==== INPUT RECORDS ====

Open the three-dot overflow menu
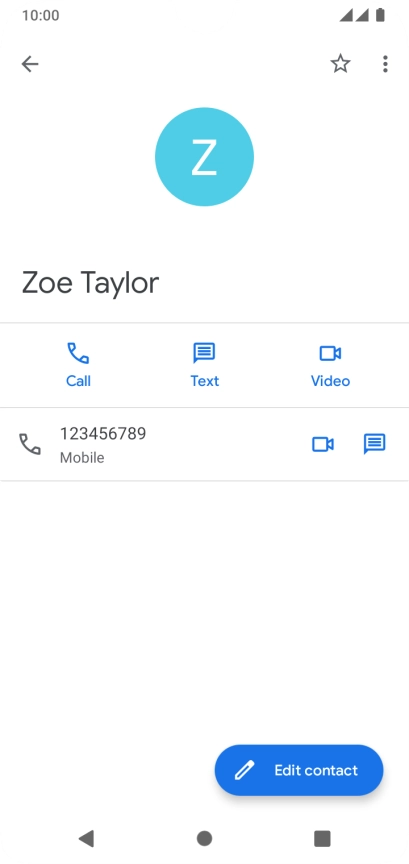409x864 pixels. click(x=385, y=64)
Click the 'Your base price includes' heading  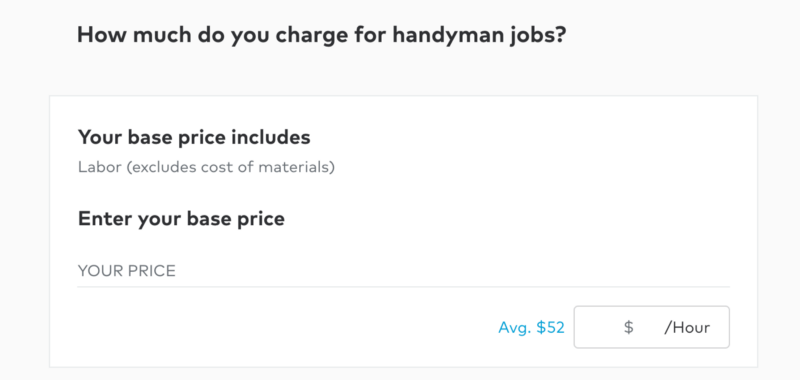pos(194,137)
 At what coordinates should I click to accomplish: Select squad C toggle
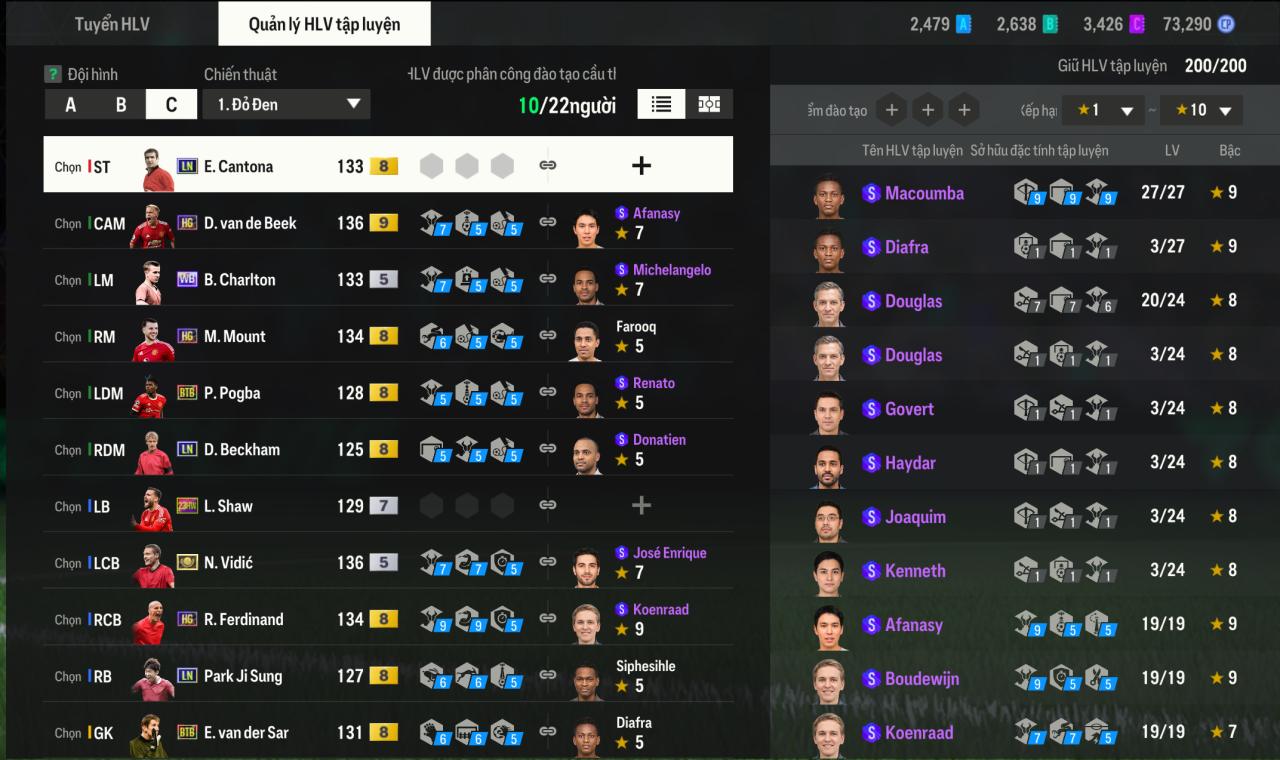tap(172, 104)
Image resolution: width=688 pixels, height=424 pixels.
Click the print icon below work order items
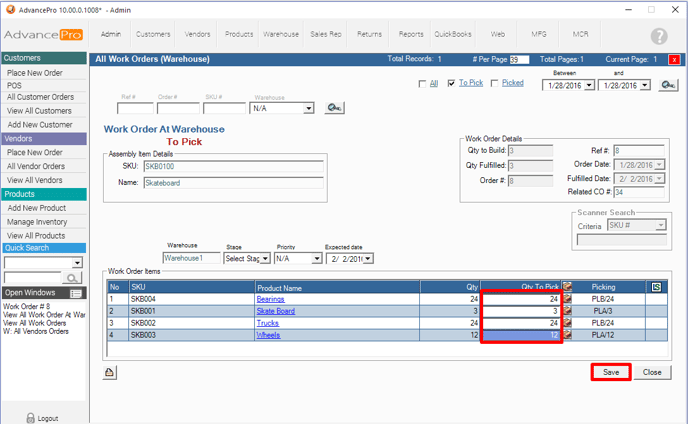tap(110, 372)
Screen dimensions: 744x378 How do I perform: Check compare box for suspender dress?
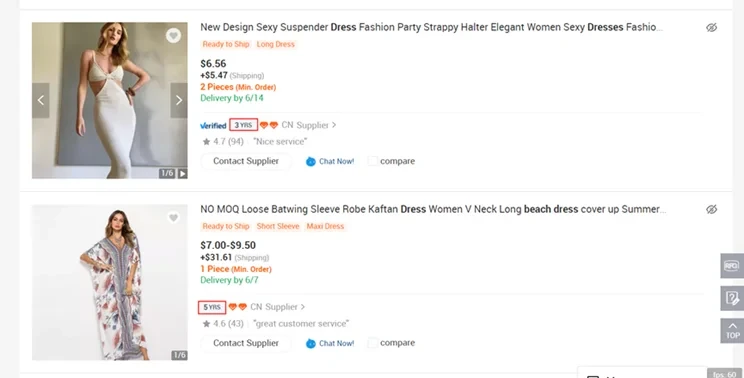[x=373, y=161]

====

» TASK TO CARRY OUT
Only the lines from the one containing "Screen dimensions: 744x378" through the last line of the material are to be restated word for word; no picture is to be included.

» EXERCISE SOLUTION
Screen dimensions: 744x378 How do I perform: Check compare box for suspender dress?
[x=373, y=161]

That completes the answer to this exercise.